Fatty acids are also the building blocks of phospholipids. These are lipoproteins, which along with various membrane proteins, make up the cell membrane. Phospholipids are shown to be low in many autistic patients. The fatty acid component of these phospholipids is subject to wear and tear and so must be removed by a phospholipase enzyme. A fatty acid transferase/ligase enzyme then repairs the damaged membrane. These two enzymes have shown highly unstable activity in autism, resulting in leaky cell membranes, affecting the function of membrane proteins, causing inflammatory conditions and cell damage. Could it be that these proteins cannot work properly because the general balance of essential amino acids in the autistic body is so far off that all the other amino acids are drastically limited in their ability to perform and so proteins such as phospholipases and fatty acid transferases begin to malfunction?

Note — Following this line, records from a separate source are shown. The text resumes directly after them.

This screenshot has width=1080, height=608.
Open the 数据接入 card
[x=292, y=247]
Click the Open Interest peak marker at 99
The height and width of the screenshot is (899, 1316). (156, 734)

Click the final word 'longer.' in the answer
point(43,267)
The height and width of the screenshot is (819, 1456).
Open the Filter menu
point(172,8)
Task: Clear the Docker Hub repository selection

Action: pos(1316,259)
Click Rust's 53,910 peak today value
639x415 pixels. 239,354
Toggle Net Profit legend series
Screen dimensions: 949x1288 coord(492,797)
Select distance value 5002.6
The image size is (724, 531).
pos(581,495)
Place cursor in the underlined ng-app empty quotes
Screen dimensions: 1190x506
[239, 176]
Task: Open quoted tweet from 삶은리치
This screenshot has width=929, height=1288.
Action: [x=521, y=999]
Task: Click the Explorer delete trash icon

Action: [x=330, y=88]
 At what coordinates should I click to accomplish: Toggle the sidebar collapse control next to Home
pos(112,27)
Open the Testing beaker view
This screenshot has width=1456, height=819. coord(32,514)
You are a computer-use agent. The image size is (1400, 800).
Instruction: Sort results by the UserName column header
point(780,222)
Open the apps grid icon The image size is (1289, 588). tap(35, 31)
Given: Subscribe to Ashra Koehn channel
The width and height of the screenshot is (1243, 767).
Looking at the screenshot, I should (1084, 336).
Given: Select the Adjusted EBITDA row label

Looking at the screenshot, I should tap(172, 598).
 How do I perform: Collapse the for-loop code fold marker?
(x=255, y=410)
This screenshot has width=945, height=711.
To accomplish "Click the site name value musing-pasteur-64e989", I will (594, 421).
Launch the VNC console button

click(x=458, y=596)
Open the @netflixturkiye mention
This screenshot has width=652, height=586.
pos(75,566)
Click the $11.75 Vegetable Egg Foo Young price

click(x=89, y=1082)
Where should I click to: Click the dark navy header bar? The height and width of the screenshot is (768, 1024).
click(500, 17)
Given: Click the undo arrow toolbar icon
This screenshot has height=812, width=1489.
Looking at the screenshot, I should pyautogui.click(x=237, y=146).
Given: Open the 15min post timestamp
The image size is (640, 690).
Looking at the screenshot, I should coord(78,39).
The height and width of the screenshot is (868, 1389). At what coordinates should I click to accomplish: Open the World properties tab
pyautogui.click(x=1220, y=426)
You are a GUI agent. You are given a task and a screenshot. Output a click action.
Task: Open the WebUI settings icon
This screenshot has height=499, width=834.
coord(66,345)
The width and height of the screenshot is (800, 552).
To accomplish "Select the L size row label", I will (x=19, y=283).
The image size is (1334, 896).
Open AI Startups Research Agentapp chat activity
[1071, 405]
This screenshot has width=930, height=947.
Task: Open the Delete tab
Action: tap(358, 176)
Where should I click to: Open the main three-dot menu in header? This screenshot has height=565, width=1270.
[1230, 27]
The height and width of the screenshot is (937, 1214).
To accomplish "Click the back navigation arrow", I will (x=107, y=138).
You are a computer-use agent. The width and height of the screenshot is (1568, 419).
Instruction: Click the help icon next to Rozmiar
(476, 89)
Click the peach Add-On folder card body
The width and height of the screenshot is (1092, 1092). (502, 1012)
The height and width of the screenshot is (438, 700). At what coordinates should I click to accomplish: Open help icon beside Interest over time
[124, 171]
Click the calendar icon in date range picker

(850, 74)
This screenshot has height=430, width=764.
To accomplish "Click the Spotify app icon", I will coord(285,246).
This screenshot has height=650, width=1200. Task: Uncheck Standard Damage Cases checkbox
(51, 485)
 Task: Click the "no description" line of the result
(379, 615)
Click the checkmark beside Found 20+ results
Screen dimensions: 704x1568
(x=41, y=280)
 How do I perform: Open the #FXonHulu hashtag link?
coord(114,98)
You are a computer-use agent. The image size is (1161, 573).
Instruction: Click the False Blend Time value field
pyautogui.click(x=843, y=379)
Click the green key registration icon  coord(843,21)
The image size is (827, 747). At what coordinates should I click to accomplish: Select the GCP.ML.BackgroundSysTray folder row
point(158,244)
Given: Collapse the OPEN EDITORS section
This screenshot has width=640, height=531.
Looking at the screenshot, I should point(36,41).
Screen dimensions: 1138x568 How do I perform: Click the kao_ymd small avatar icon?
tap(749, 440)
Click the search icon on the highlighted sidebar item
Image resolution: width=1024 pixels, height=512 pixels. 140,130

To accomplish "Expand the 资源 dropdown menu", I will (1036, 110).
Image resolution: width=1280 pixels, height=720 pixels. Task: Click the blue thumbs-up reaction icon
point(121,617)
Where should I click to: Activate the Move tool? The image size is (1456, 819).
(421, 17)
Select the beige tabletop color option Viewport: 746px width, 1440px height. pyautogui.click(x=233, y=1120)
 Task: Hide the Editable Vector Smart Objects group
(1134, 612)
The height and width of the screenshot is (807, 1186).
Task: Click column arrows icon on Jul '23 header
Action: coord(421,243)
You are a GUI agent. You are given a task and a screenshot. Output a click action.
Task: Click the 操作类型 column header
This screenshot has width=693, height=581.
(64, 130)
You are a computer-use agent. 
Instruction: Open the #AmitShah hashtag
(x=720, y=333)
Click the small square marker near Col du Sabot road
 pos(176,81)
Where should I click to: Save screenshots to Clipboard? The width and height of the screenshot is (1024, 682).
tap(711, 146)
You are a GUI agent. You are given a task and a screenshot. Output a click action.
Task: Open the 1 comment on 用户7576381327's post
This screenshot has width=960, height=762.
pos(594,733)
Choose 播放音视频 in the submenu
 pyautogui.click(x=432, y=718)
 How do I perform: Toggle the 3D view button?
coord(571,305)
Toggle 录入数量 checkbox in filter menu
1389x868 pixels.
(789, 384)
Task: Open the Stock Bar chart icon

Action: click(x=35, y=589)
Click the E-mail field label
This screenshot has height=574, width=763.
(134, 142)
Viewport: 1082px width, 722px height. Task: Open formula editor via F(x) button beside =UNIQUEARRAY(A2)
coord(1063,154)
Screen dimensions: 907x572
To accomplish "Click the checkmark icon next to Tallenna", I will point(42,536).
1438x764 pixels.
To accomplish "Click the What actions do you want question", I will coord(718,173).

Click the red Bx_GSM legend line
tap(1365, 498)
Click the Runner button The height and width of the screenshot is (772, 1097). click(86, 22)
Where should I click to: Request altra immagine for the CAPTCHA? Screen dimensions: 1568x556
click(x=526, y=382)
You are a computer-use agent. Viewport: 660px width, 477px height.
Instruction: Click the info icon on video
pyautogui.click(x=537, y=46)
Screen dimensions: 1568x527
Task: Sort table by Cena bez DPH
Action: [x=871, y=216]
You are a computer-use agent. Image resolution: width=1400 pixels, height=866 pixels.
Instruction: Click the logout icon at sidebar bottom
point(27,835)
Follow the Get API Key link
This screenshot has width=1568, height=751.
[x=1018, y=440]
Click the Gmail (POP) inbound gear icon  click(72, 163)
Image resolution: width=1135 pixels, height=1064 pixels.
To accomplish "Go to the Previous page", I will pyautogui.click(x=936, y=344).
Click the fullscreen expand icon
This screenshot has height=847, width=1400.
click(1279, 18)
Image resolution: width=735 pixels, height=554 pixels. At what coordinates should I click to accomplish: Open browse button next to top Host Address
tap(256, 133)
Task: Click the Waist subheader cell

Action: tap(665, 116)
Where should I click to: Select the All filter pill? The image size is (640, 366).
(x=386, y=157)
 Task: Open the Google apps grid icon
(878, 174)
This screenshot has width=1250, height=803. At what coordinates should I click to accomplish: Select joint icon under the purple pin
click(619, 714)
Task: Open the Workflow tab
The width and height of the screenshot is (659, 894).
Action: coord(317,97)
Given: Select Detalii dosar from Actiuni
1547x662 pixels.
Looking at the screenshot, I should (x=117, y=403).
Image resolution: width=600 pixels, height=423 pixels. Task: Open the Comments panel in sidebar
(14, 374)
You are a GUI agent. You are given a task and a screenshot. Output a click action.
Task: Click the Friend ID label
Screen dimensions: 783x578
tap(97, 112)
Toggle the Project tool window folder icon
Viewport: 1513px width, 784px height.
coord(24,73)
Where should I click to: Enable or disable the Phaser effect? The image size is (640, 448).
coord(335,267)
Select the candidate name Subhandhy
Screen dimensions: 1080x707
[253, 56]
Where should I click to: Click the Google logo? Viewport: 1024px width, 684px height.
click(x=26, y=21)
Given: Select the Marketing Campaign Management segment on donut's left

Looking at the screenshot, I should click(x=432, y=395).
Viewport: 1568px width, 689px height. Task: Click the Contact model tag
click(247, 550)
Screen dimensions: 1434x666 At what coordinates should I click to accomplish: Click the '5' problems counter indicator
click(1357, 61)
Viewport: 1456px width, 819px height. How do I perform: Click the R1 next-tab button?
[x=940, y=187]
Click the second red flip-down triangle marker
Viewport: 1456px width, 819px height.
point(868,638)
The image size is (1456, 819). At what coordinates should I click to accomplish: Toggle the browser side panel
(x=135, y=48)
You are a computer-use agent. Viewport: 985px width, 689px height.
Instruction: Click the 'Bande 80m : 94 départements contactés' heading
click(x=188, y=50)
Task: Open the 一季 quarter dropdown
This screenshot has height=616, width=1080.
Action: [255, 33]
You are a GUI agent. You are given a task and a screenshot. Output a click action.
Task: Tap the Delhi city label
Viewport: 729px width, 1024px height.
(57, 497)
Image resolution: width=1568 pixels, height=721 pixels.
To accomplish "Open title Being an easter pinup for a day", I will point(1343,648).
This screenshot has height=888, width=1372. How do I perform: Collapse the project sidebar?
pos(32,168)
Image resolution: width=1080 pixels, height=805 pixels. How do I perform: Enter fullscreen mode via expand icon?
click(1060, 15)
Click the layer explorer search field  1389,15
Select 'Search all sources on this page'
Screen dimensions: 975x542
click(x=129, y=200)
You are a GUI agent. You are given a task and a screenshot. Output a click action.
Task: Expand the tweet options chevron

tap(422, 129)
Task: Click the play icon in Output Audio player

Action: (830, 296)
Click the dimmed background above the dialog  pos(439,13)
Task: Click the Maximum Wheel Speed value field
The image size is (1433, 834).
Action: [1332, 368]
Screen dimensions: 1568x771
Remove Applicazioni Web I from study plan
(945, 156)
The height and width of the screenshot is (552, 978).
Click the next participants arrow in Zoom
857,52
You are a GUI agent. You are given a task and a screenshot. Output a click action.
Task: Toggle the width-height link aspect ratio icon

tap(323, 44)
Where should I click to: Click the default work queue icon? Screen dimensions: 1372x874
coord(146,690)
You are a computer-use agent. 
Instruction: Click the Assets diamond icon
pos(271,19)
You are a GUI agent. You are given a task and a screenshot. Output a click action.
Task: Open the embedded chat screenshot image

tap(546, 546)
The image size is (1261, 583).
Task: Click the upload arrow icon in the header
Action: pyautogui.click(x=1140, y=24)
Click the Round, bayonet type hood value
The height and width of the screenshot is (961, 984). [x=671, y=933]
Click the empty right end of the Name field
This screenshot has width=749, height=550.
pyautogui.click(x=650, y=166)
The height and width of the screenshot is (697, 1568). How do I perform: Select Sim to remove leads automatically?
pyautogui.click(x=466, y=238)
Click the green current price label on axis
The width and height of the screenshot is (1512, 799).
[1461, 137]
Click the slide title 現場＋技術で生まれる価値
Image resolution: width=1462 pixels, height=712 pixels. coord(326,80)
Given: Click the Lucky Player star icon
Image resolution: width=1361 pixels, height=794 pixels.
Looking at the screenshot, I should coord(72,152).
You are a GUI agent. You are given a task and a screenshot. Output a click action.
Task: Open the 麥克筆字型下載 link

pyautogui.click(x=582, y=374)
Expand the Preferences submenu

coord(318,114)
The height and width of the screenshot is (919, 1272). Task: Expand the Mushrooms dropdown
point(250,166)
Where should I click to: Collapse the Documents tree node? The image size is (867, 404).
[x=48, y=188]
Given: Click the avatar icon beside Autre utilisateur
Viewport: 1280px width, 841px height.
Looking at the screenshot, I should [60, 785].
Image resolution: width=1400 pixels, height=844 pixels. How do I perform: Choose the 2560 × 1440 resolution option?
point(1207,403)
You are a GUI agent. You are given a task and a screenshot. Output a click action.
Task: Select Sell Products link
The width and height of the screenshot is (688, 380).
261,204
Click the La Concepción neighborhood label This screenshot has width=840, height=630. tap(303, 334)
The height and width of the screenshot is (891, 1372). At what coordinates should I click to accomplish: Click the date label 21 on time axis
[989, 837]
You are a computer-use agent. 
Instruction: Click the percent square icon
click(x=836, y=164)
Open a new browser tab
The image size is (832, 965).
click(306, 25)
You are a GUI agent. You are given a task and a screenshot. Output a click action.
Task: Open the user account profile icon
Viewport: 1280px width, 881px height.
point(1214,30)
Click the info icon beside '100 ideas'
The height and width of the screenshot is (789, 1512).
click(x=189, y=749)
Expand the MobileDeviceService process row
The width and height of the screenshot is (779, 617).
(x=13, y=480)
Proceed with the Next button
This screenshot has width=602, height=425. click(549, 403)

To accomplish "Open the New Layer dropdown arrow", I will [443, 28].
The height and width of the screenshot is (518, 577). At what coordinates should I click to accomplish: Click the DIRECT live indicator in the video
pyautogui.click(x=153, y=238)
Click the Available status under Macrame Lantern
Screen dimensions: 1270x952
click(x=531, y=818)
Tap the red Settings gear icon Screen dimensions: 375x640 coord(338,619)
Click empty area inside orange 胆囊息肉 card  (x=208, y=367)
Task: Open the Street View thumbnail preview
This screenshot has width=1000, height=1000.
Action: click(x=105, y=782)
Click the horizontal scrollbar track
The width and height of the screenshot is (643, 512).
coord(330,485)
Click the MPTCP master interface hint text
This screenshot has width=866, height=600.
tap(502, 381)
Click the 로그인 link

Summary list of autistic symptoms suggesting Alpha XP factor:
Substance: Needed for:
Low taurine bile salts
Low glutamine, leucine lysine lipase
Low cysteine, leucine colipase
Low leucine, isoleucine, lysine apo B–100
Low methionine, lysine, tryptophane, valine, phenalalanine, leucine.and argenine albumin
Low carnetine membrane fatty acid transfer
Low LCAD cellular beta oxidation
Low leucine, lycine, LCAD
Low phospholipids cell membrane integrity
Unstable cell repair enzymes cell membrane integrity and function

The story of FAM is directly tied in with the story of protein metabolism. If dietary proteins cannot be broken down into amino acids then there cannot be adequate amounts of systemic protein to support FAM through the actions of digestive enzymes, protective protein coating, transport proteins, energy cycle proteins, and repair proteins. There are clinical studies that show if the correct balance of essential amino acids is administered, one that stays within the bounds of the essential limiting amino acid factor, then the basic protein deficiency now known as the primary unknown protein factor or the “Alpha XP Factor” can be overcome. The body’s supply of digestive enzymes picks up, and vitamin, mineral and fatty acid metabolism is supported more completely. Once Alpha XP is taken care of then the body can digest proteins down to amino acids thereby fulfilling the body’s primary need for systemic protein. The first guard against Alpha XP is adequate amounts of digestive enzyme production to fully digest dietary proteins into amino acids. When this is achieved, co–enzymes, such as vitamins, co–factors, such as minerals, and hydrophobic systemic fats, such as fatty acids have a much higher chance of working properly. Stress, illness, and aging are all precursors of Alpha XP and lead to lower and lower levels of systemic protein. Looking at the protein deficiencies and instabilities that research has uncovered in the disease, autism, it is quite plausible that Alpha XP factor may be a large part of the problem.